Directions for this task
Number of lines with "width" in the listing: report it, and nothing else.

Given entries
+++

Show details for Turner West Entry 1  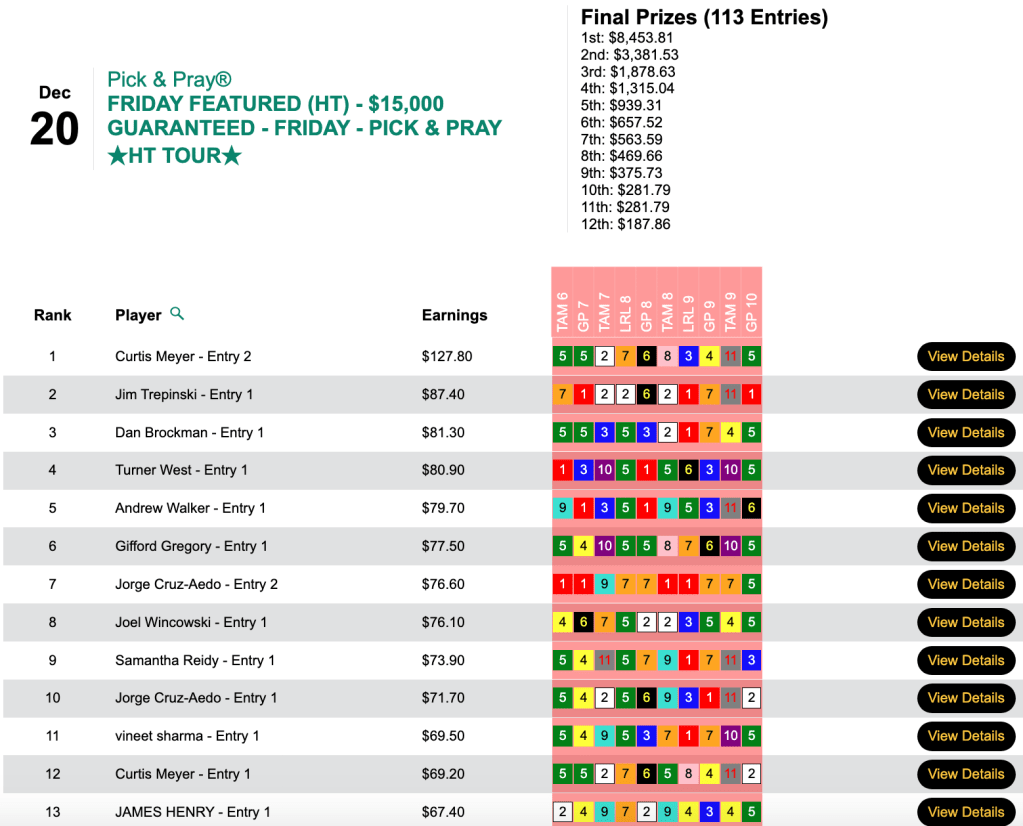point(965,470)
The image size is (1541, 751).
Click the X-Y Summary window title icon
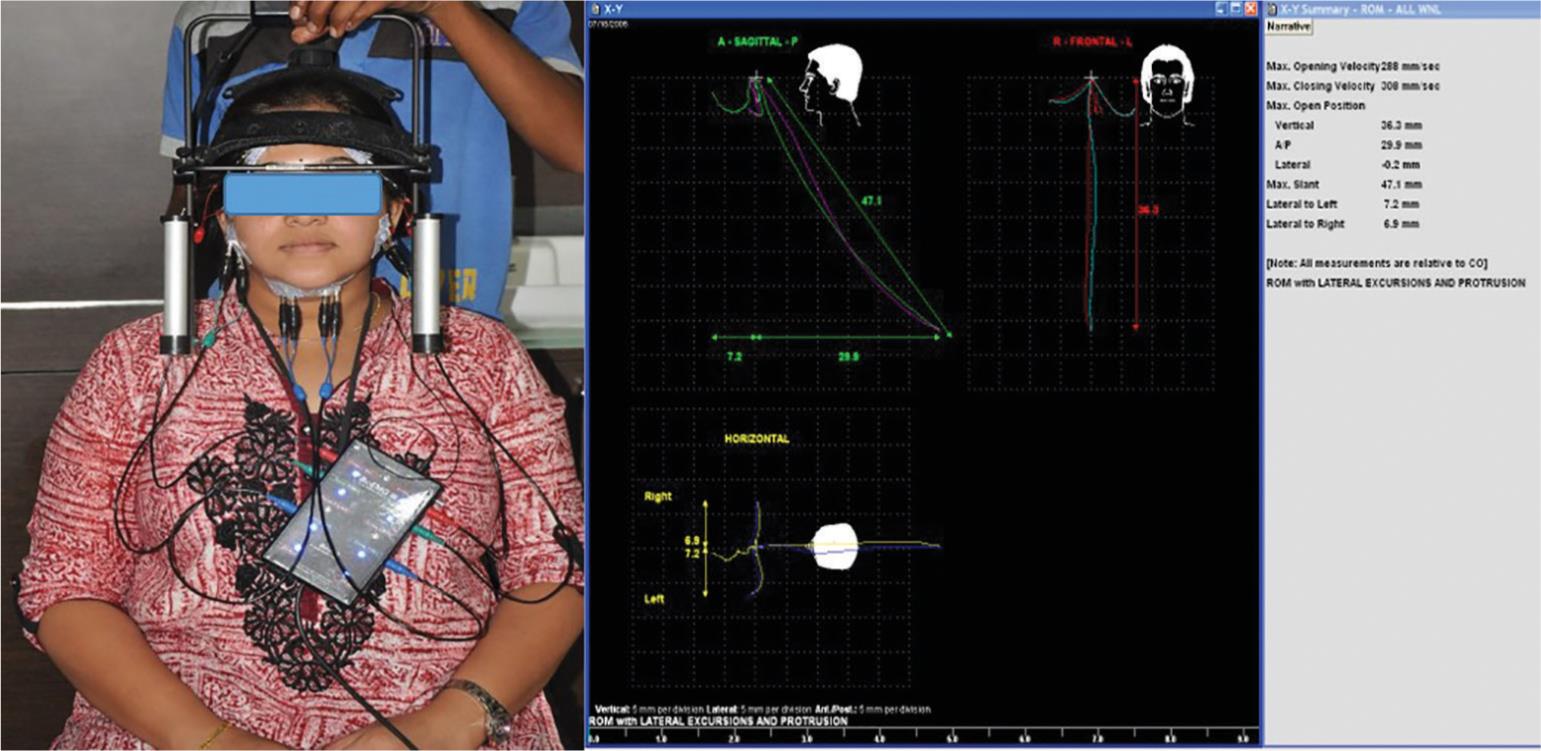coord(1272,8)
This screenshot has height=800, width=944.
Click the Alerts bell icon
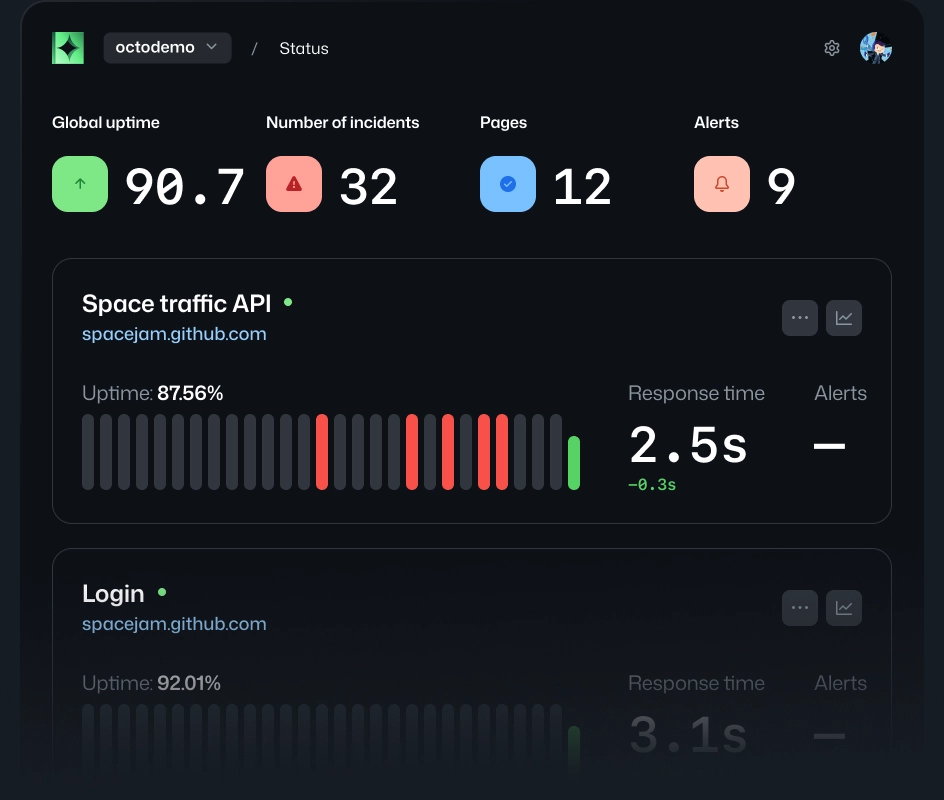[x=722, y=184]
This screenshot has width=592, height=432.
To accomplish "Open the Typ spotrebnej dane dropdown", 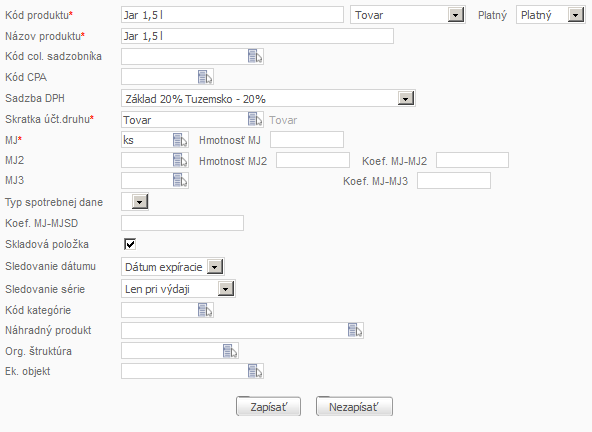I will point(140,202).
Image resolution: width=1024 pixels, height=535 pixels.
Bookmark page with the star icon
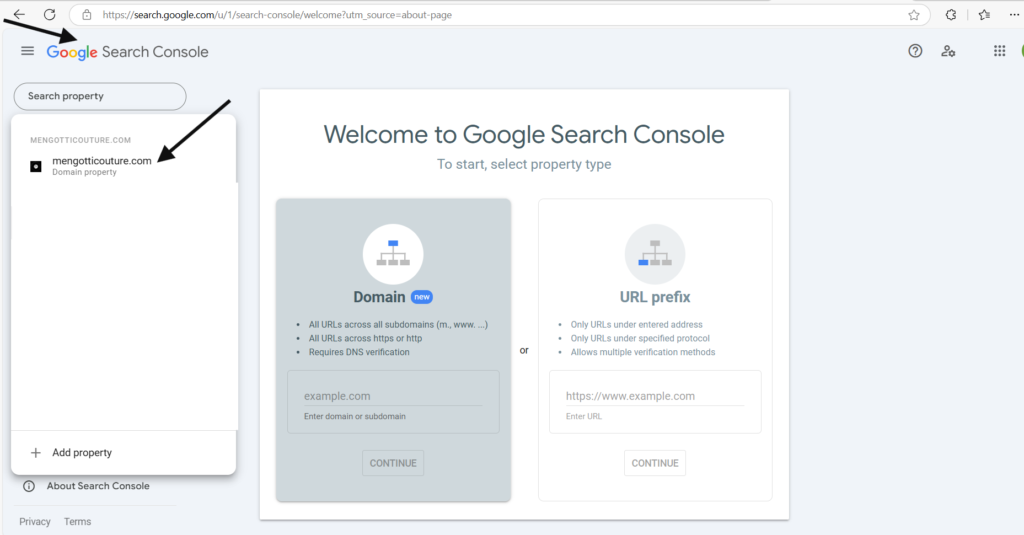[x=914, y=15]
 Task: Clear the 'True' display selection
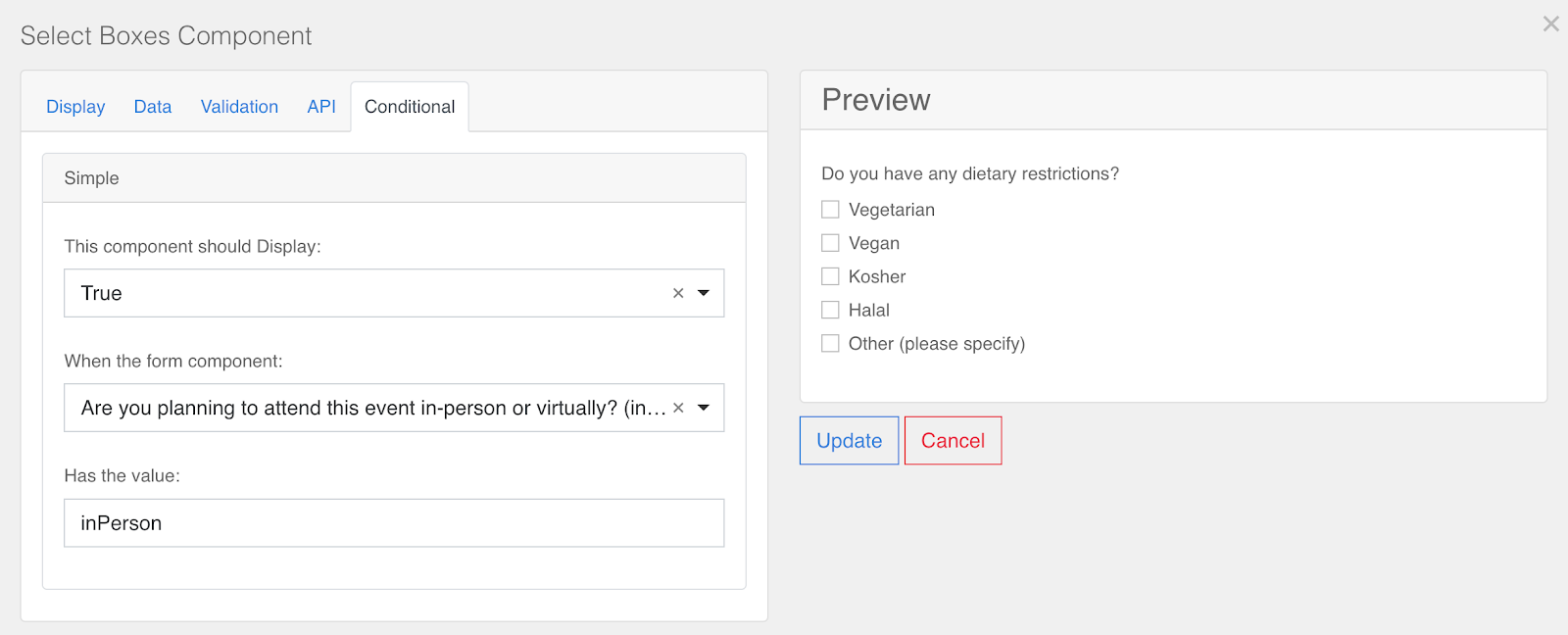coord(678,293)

+++

Written solution
3